— Task directions —
Put every line of the items into a JSON list of strings, one string per line, skipping blank lines. Leave the pictures out.

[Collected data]
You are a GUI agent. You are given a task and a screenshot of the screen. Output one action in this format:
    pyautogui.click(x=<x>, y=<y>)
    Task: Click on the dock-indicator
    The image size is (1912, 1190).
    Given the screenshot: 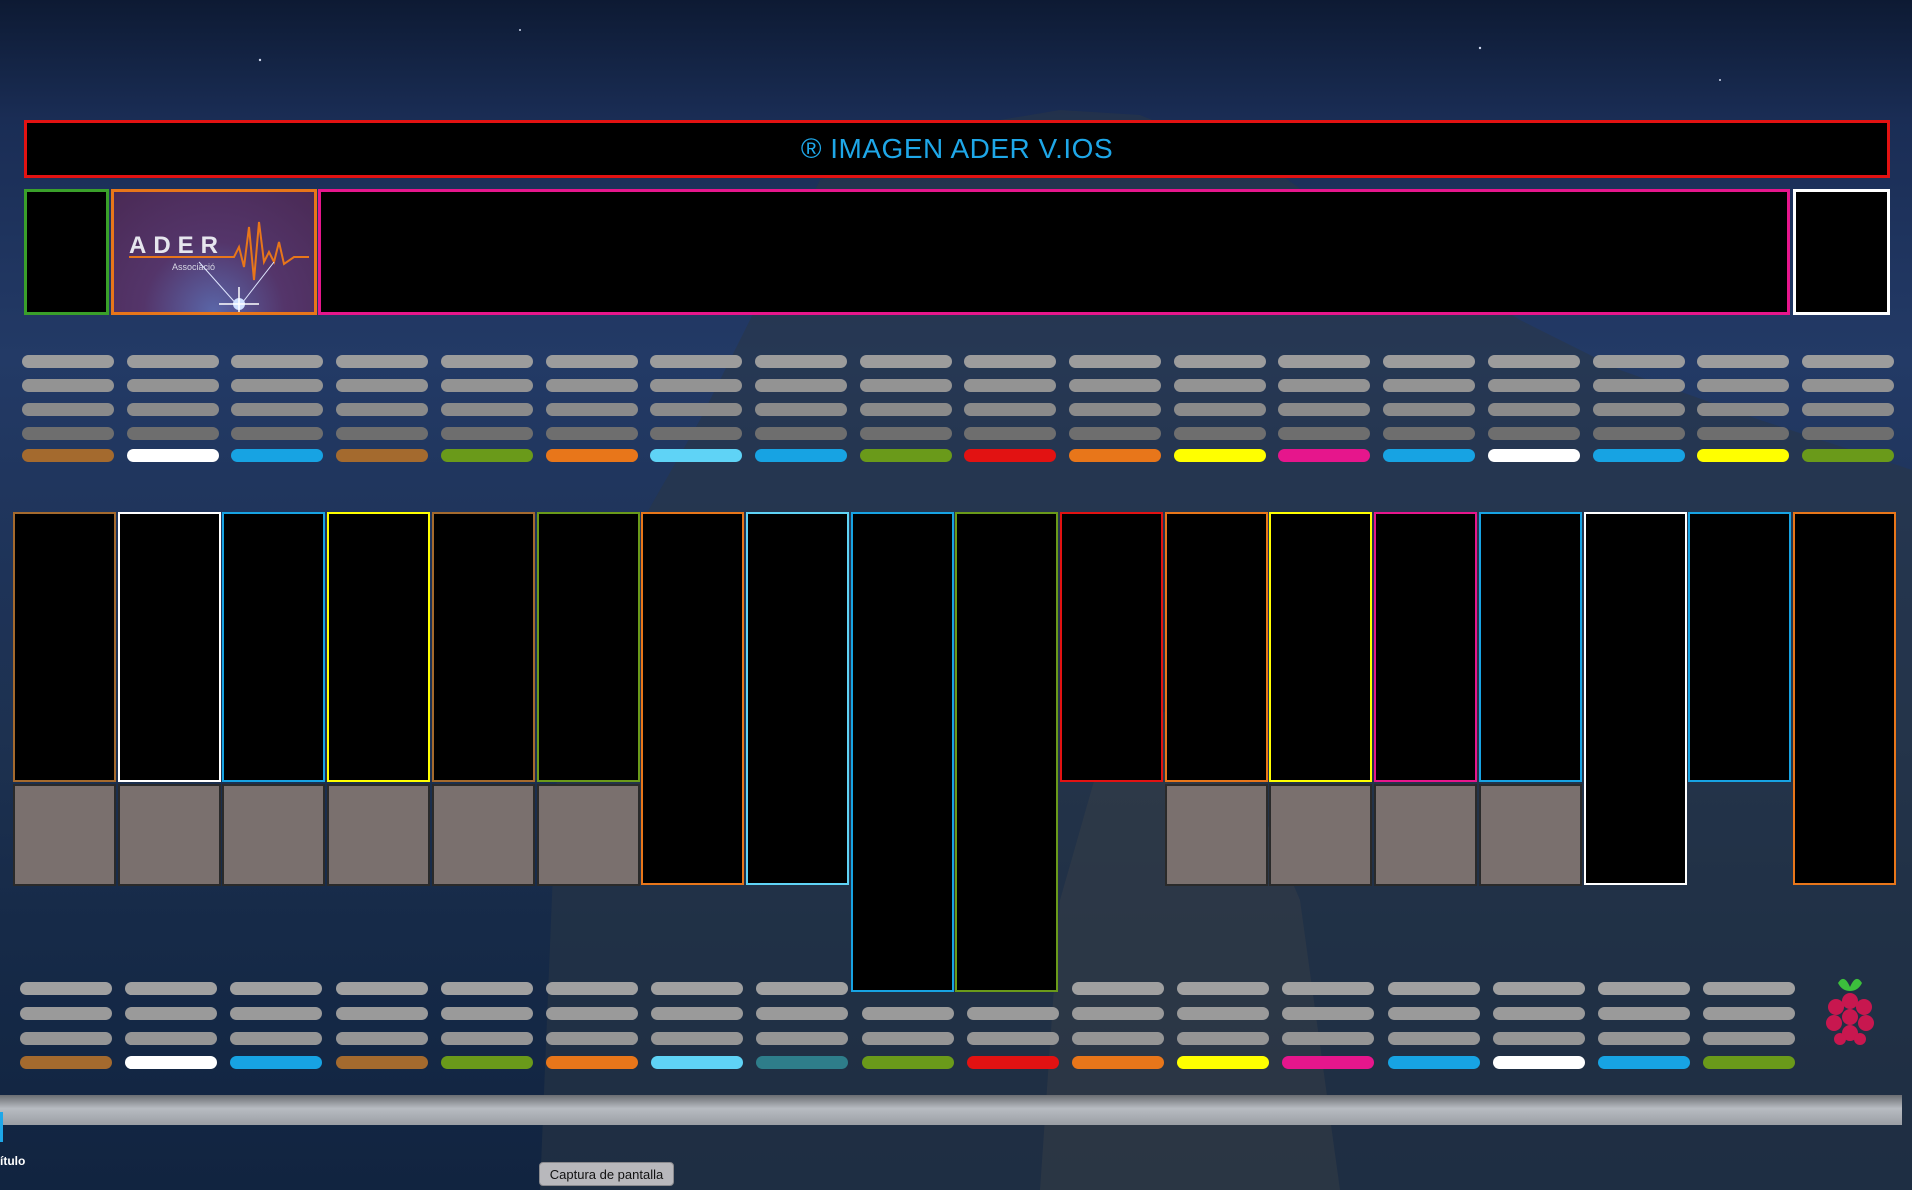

— Exercise response —
[
  "You are a GUI agent. You are given a task and a screenshot of the screen. Output one action in this format:",
  "    pyautogui.click(x=<x>, y=<y>)",
  "    Task: Click on the dock-indicator",
  "    The image size is (1912, 1190).",
  "    Given the screenshot: "
]